相続統一主義と相続分割主義の違いについて教えてください

  • 公開日:2024年05月10日

日本や韓国、ドイツ、イタリア、スペイン、ポーランド、ハンガリー、ギリシャ、スウェーデンなどにおいては、相続財産が動産であるか不動産であるかに関わらず、被相続人の本国法や住所地法が相続における準拠法とされます。相続に関する法律関係を被相続人の属人法(本国法や住所地法)によって一体的に処理するものを相続統一主義と言います。

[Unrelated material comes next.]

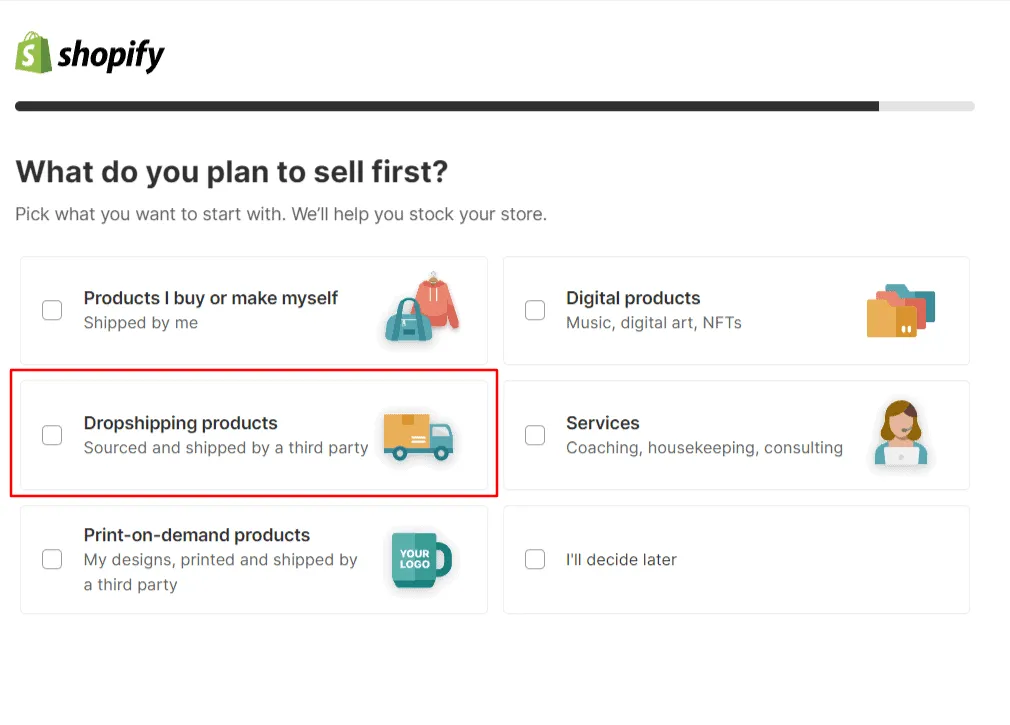Check the Products I buy or make myself option
Viewport: 1010px width, 725px height.
click(x=51, y=310)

これに対して、アメリカなどの英米法圏においては、不動産相続と動産相続とを区別する相続分割主義が採用されています。フランス、ベルギー、ルクセンブルク、中国なども相続分割主義をとっています。相続分割主義の法制のもとにおいては、例えば、不動産については不動産の所在地の法律を適用し、動産や流動資産については、被相続人の住所地法を相続の準拠法とするなどとされており、財産の種類によって適用法が異なることになります。よって、仮に被相続人が日本国籍を有しており、相続の手続きにおいて日本法が適用される場合であるとしても、被相続人の不動産が相続分割主義を採用する外国に所在していれば、不動産の相続についてはその不動産所在地の外国法が適用されます。相続財産が動産や流動資産であっても、被相続人が海外に居住していた場合には、動産や流動資産の相続について、被相続人の住所地法である外国法が適用される可能性があります。